Cynthia and I discussed this, agreeing that since we were our parents' only off-spring, it would be a shame to have us both
killed in one incident. I proposed that I drive, and she fly over the troubled zone.
"Fat chance," she replied, "this trip was my idea, and I'll drive; you fly."
"I can't do that," I said. "If you get killed people will look at me like Lord Jim and whisper, 'There goes the fellow that
left his sister to die in the jungle.'" Impasse. We both flew out; the VW may, to this day, be running around the streets of
Kisangani.
After spending some time in East Africa I got on a ship and sailed to India. I went up to Nepal, where a friend was working
with Tibetan refugees. While sitting in the Globe Inn in Kathmandu, eating buffalo steaks (dinner) and jam-covered
pancakes (breakfast), we discussed what to do next. This was 1966, and the war in Vietnam was heating up; we decided to go and
see for ourselves what the ruckus was all about, spending our very last monies on airplane tickets to Saigon. American
companies were making fortunes from military contracts, and English-speaking civilians were much in demand. We got jobs, but
after two months I was so depressed by the rank stupidity of the American government and the obvious futility of this war that I
quit and flew back to the land of Wonder bread and Budweiser beer.
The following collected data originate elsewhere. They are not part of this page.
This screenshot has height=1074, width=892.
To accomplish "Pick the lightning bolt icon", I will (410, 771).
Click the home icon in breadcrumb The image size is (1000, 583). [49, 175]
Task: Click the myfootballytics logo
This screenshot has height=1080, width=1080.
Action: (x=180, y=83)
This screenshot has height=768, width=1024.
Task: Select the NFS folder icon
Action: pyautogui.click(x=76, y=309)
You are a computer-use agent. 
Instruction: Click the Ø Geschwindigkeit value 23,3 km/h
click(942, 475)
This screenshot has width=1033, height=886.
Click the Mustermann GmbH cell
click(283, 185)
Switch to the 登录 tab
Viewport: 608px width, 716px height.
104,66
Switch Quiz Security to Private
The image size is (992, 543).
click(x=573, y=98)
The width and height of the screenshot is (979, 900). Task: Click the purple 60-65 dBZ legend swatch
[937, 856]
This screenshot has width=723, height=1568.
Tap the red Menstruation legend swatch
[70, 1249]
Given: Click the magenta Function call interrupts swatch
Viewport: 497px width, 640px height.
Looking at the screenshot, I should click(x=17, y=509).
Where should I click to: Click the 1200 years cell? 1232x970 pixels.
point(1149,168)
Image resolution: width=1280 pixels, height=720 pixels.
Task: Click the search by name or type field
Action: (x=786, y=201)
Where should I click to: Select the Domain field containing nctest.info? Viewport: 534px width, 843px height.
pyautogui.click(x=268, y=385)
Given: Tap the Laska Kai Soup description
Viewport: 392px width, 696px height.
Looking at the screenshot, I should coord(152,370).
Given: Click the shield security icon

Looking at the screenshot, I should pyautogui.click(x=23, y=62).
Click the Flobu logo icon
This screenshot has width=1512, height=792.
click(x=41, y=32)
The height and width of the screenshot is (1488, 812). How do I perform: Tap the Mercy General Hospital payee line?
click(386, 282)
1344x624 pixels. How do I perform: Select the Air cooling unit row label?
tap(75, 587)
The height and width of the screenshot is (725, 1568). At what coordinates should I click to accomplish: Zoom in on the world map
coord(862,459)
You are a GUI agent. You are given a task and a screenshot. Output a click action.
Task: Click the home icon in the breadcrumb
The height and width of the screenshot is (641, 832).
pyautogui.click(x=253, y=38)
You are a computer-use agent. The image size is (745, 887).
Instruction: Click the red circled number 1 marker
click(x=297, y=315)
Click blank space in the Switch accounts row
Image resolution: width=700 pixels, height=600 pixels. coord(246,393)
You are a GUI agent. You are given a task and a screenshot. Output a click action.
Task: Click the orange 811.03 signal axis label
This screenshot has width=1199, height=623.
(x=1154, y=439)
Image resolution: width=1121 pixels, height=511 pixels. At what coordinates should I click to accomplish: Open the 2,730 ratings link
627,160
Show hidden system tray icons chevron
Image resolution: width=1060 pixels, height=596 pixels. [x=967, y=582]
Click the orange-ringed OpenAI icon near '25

That was travel. That was open-ended. That was linear. When I flew to Italy to meet my sister I had no idea that I would end
up in Vietnam.
Two years later my Master's thesis (on US-Cambodian relations) was accepted just as Nixon was voted into the White House; that
man was scary, but his sidekick, Kissinger, was really, really scary. Time to leave the country.
A friend and I headed for South America in her VW bus -- those buses were the magic carpets
of the sixties. Through Mexico, Belize, Guatemala, we drove, down the narrowing isthmus to Panama. Where
I bought a little Rollei 35 at a tax-free store.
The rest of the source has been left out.